The Temple curtain is torn in to, this is why every Christian rite that uses a curtain, whether only a small one before the royal doors of an iconostasis (like the EO, Copts, etc.) or a large one all across (like the Armenians, Syriac, etc.) retracts that curtain and reminds us that it is open to us.
It is also very important to note that in the Old Testament, sacrifices were given by the people and taken into the Holy Place to be offered up to God, but in the New Testament, after we offer our sacrifice (bread and wine) Christ Himself comes back out to us and gives us His sacrifice...the body and blood of the Eucharist. The curtain serves to remind us of the Old Testament, and it shows forth the New Covenant of Christ with that imagery.
As far as the general separation of the altar and the nave...just because Christ has come doesn't mean that there aren't still holy places, priests, sacrifices and the like. Christ Himself said He came not to abolish the Law and the Prophets but to fulfill them. We maintain the symbols, patterns and traditions of the Old Covenant because they are still with us, simply fulfilled in Christ. What was worship in type and shadow then is now worship in spirit and truth.

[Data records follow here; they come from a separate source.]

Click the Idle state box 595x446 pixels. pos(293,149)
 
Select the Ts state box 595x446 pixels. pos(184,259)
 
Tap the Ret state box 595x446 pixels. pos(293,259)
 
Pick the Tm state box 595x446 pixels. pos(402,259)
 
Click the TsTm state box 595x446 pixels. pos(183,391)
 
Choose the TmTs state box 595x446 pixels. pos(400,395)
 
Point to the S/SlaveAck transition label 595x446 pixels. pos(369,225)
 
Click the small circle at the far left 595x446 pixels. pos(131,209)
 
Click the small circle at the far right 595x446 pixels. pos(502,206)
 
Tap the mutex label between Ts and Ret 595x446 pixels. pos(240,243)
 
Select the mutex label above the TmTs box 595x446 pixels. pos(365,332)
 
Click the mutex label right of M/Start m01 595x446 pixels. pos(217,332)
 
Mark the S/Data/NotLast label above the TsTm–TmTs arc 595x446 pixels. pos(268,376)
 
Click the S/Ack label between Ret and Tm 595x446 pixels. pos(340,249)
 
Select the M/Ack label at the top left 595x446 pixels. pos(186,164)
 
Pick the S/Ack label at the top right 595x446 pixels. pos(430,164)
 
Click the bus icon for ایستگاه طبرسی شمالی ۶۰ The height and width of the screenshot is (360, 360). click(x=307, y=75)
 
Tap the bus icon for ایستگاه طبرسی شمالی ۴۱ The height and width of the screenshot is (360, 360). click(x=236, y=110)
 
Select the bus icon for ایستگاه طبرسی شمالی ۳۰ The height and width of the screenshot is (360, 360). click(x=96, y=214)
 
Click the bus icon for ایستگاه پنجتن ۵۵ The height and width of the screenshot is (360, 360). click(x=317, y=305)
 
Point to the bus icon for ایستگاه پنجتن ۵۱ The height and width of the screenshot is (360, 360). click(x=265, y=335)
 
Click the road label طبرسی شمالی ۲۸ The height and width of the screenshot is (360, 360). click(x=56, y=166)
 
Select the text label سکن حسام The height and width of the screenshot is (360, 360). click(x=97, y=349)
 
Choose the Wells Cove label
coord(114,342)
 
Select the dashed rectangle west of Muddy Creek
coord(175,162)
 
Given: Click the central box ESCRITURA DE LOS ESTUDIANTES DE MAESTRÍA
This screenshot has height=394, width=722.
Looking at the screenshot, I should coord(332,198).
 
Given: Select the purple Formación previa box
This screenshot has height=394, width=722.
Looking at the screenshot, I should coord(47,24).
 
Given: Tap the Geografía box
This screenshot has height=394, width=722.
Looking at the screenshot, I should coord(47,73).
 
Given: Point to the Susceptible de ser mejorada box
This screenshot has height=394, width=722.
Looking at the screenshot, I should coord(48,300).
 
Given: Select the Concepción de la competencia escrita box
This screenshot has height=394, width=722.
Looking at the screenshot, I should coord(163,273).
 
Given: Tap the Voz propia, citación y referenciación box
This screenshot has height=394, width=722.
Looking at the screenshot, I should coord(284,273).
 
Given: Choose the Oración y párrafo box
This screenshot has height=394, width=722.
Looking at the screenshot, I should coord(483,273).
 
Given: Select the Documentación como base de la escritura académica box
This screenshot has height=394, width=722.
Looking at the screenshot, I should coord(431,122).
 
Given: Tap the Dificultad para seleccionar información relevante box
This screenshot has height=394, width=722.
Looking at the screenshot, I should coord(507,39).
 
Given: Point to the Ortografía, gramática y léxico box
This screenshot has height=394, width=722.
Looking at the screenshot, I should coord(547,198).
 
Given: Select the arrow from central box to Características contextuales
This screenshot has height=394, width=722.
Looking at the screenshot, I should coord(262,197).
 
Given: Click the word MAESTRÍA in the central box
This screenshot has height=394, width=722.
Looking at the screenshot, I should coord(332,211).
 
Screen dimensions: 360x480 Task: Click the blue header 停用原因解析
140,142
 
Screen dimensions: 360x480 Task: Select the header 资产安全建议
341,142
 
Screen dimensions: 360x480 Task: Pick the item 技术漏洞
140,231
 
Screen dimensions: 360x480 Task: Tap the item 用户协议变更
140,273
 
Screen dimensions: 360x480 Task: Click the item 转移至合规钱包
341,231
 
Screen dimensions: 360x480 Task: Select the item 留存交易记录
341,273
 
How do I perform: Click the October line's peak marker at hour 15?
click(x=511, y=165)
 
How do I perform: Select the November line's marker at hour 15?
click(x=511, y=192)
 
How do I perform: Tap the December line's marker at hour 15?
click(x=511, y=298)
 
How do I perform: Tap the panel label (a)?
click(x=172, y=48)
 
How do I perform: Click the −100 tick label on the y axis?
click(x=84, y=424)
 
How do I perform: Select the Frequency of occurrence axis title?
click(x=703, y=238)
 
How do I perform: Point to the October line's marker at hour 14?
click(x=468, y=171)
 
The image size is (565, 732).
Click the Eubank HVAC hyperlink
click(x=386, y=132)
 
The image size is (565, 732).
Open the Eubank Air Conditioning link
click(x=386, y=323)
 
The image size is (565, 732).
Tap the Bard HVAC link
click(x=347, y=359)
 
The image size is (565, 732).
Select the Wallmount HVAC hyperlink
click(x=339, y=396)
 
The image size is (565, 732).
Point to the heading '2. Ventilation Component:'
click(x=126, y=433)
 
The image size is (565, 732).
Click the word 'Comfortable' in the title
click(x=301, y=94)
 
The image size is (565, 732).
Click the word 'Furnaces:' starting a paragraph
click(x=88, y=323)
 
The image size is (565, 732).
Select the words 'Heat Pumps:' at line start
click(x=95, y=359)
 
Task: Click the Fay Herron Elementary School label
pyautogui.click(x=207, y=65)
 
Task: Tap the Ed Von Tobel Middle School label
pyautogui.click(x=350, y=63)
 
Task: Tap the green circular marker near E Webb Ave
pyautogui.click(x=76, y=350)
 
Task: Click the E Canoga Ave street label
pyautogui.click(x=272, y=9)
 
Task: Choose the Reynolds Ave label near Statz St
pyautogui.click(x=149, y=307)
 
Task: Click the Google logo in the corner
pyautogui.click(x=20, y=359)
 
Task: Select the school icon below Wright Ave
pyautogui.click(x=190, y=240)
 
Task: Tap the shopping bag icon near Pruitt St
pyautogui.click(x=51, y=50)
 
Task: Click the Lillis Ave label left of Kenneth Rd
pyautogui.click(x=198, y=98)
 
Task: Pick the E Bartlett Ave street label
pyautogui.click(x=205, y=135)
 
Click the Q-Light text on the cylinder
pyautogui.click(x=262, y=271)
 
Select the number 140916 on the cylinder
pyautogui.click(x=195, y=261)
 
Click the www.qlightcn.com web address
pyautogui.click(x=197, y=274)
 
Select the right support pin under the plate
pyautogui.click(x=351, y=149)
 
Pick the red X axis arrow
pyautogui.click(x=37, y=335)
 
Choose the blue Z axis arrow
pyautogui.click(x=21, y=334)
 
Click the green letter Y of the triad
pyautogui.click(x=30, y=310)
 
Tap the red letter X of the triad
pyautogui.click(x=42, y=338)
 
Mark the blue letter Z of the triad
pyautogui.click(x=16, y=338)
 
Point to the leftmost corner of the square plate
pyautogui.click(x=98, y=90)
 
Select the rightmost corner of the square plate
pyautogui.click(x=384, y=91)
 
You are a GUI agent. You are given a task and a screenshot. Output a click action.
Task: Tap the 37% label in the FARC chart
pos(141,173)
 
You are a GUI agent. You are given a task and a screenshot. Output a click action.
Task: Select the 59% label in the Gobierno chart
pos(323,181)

Exactly. And also, we must not forget the symbolism inherent in preserving a separate nave and sanctuary (i.e. altar). Their meeting is the meeting of heaven and earth, of holiness with sin and a fallen creation. The doors to the Kingdom are always opened from inside never from outside showing Christ coming to us. Just because Christ rent asunder the curtain does not mean that there is no longer separation or exile between sinners and the Heavens.